• AIM OF THE TASK:
Please return every entry below exactly as written, without any of its pictures.

MATERIAL SHOWN: Begin

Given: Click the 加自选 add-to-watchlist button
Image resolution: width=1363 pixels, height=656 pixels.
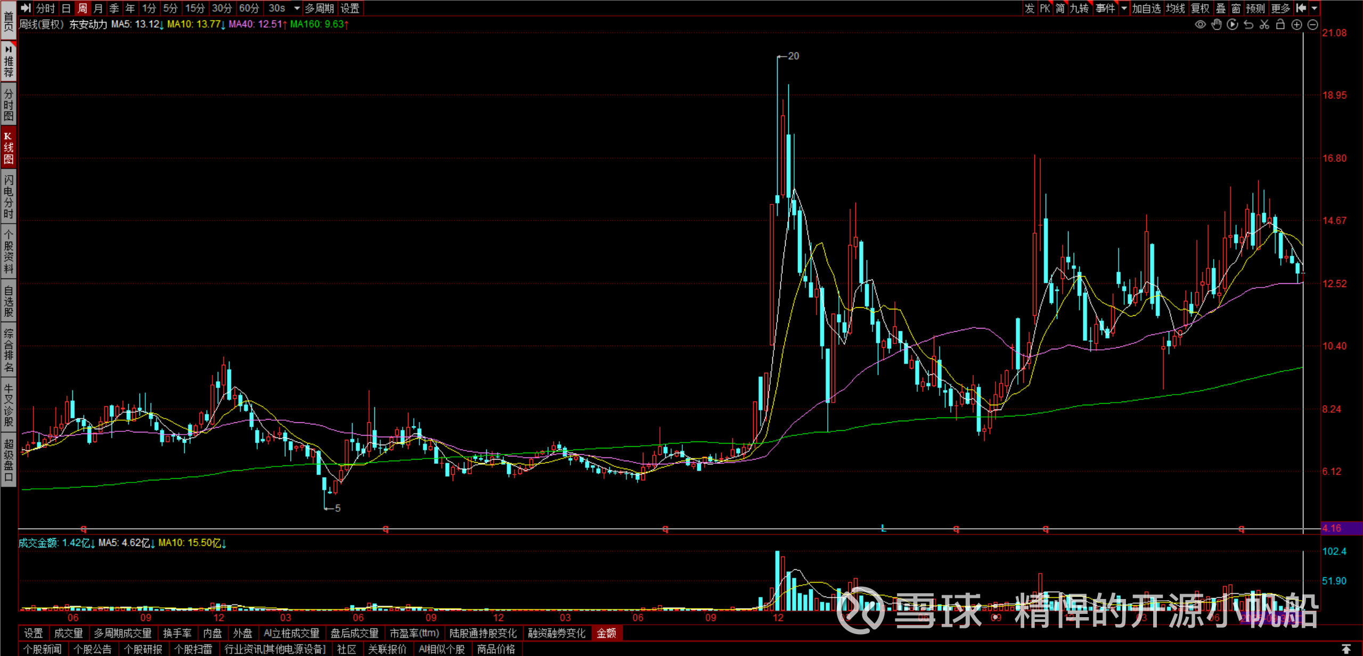Looking at the screenshot, I should point(1146,8).
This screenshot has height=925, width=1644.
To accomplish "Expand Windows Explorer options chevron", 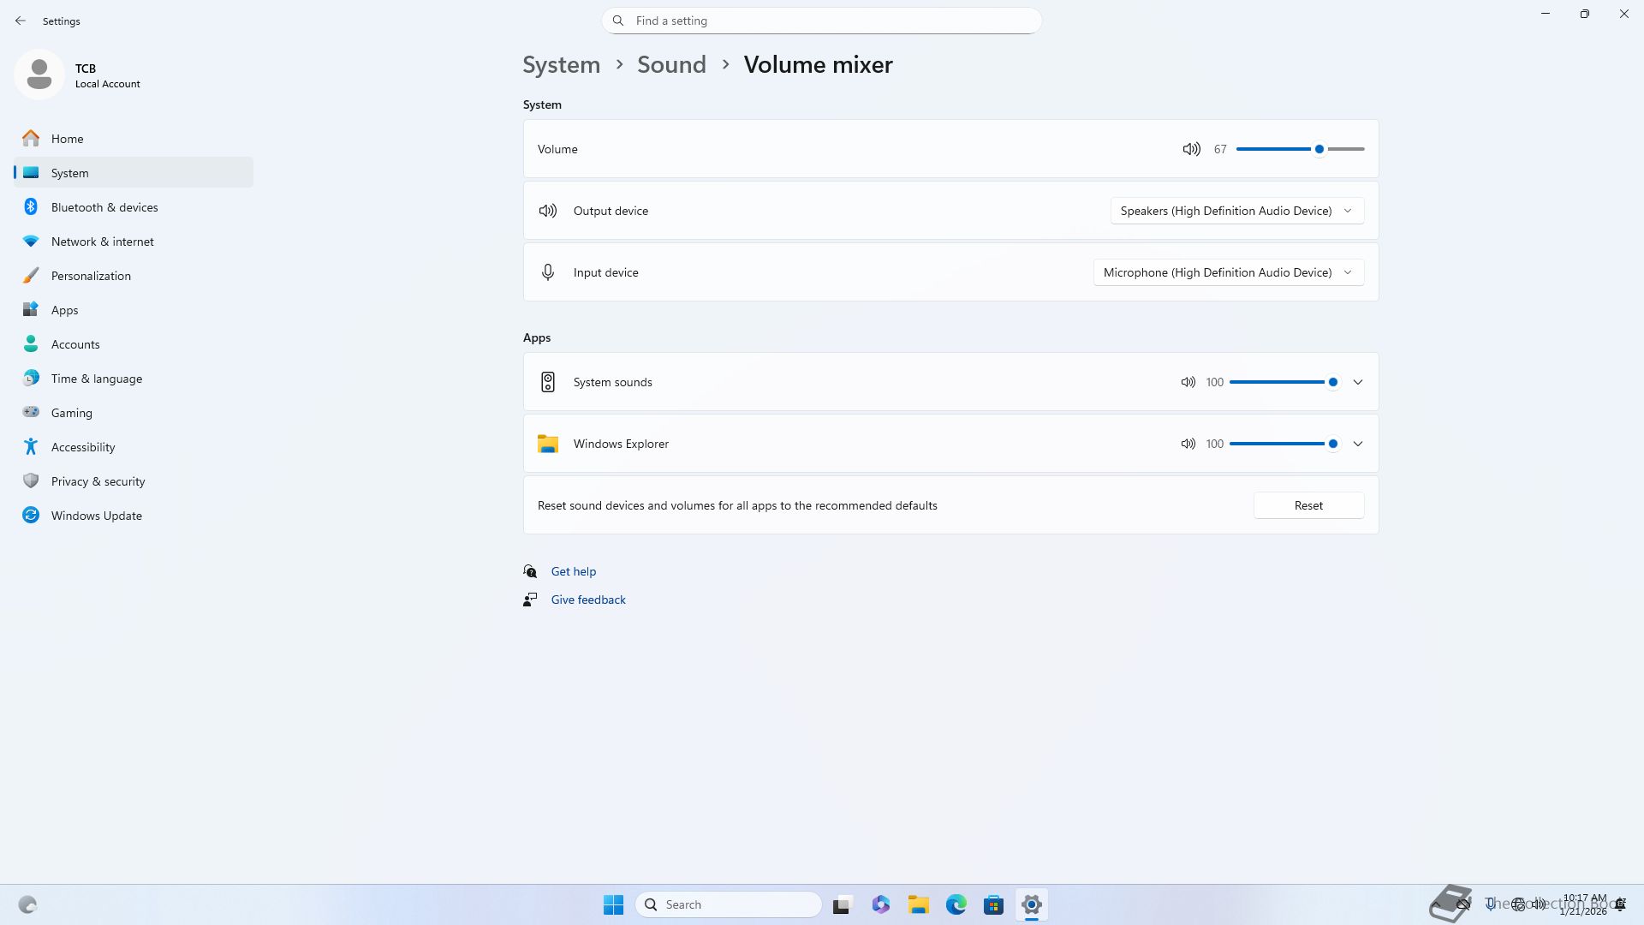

MATERIAL SHOWN: End

• WRITTEN SOLUTION:
Given: Click the 加自选 add-to-watchlist button
Image resolution: width=1363 pixels, height=656 pixels.
Looking at the screenshot, I should point(1146,8).
This screenshot has height=925, width=1644.
To accomplish "Expand Windows Explorer options chevron", 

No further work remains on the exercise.